The first generation of stars formed out of pristine gas of hydrogen and helium, the primordial gas left over from the Big Bang; for details, see my textbooks titled “How Did the First Stars and Galaxies Form?” here and “The First Galaxies in the Universe” here. Nuclear fusion in the interiors of these stars created heavier elements leading all the way to the most stable nucleus in nature, iron. Since life-as-we-know-it relies on carbon and oxygen, our cosmic roots stem from the nuclear fusion reactions in the hot cores of these first stars.
The nuclear burning ultimately converted the initial fuel of early massive stars to heavy elements, with the most stable element, iron, in the middle, surrounded by “onion shells” of progressively lighter elements in the outer layers. The envelope of heavy elements was expelled to interstellar space through supernova explosions once the nuclear fuel was consumed and the core collapsed to the scale of a city — ejecting the outer envelope through the release of its acquired gravitational energy.
In a Nature paper (accessible here) that I co-authored in 2003 with my former postdoc, Volker Bromm, we explained that the first stars in the Universe should have been much more massive than the Sun. Inefficient cooling of the primordial gas through molecular hydrogen yielded fragmentation into clumps, each with at least a few hundred solar masses. But as soon as the primordial gas was enriched with heavy elements by supernova explosions to a carbon or oxygen abundance as small as ~0.01% of that found in the Sun, cooling by carbon or oxygen atoms could have led to the formation of low-mass stars by allowing fragmentation to smaller clumps.
The earliest supermassive stars of a few hundred solar masses were short lived, lasting only a few million years and leaving behind black holes. But stars with a mass comparable to that of the Sun may still be around today.
The atomic cooling by carbon and oxygen naturally accounts for the known population of solar-mass stars in the halo of the Milky-Way galaxy with extremely low iron abundances but with a modest carbon abundance. Such stars are deficient in iron and may therefore be regarded as `anemic’. But their substantial carbon content explains how atomic cooling led to their formation.
How did their unusual abundance pattern form? Carbon-enhanced, iron-deficient stars could have been enriched by a supernova explosion that ejected the outer layers of a dying star, including carbon, while draining most of the iron in its core into a black hole.

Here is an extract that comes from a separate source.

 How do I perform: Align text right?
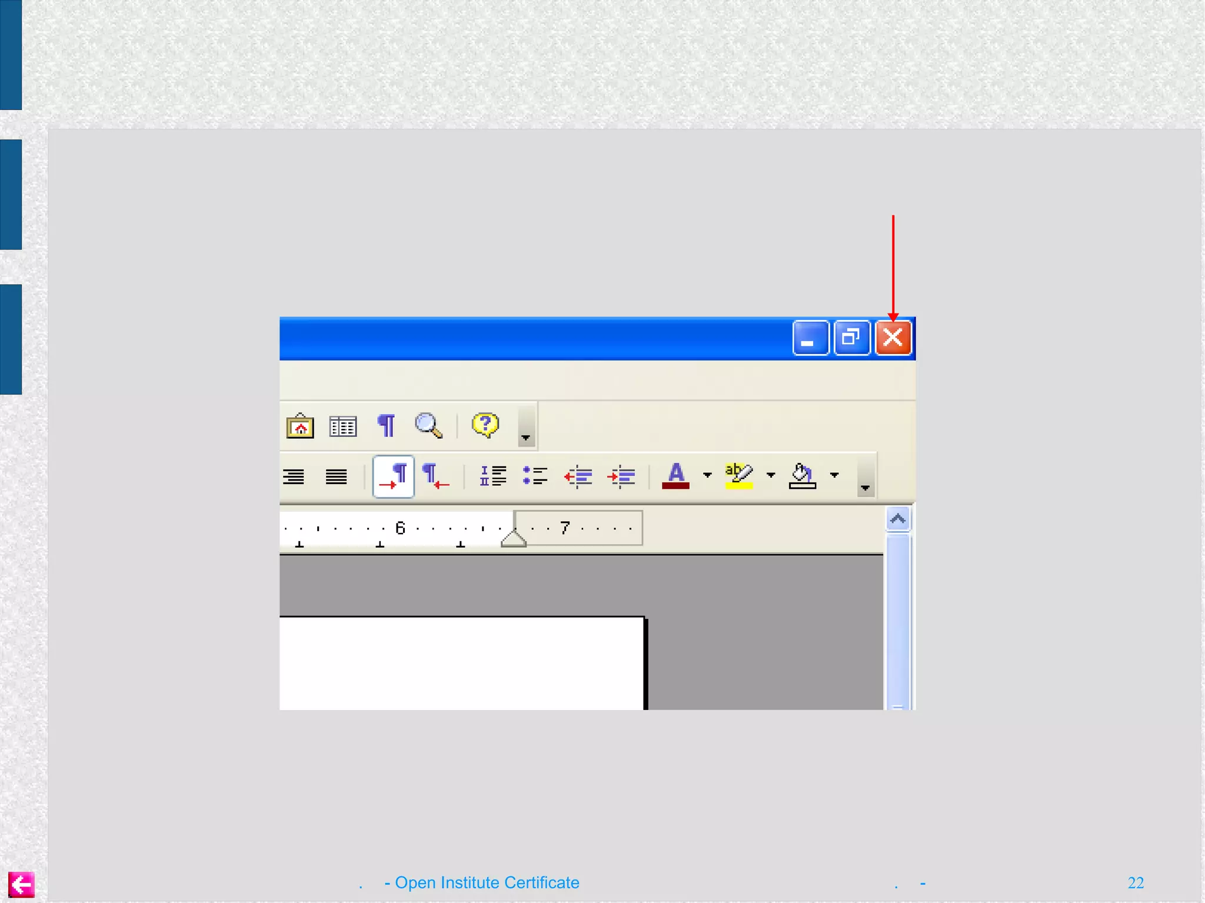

This week, a new Nature paper (accessible here) reported the discovery of the most metal-poor star known, SDSS J0715−7334. This cool, red-giant star with a surface temperature of 4,700 degrees Kelvin, shows an iron abundance which is 10^{−4.3} of the solar value and a carbon abundance that is 10^{−4.5} of the solar value. It is deficient in both iron and carbon.
Altogether, the heavy elements make up a tiny fraction, 7.8 × 10^{−7}, of the total mass of the star, requiring a formation channel mediated by cooling of dust particles, since atomic cooling is not sufficiently effective. The heavy element abundance pattern of the star can be explained by a primordial supernova explosion of a progenitor star with an initial mass of 30 solar masses. The orbit of the star implies that it originates from the halo of the Large Magellanic Cloud.

The star SDSS J0715−7334 is much more chemically pristine than the earliest galaxies discovered so far by the Webb telescope, with the record holder galaxy — reported here — found when the Universe was 280 million years old — merely 2% of its current age. When I started this field of research in the early 1990s, the earliest galaxies known were a few billion years old. The Webb telescope pushed the time horizon of known galaxies by a factor of ten closer to the Big Bang.
My theoretical work over the past three decades forecasts that the earliest stars formed about 70 million years after the Big Bang, so there is discovery room left to more ambitious space telescopes. Their future data will hopefully shed new light on the scientific version of the story of genesis: “Let there be light.”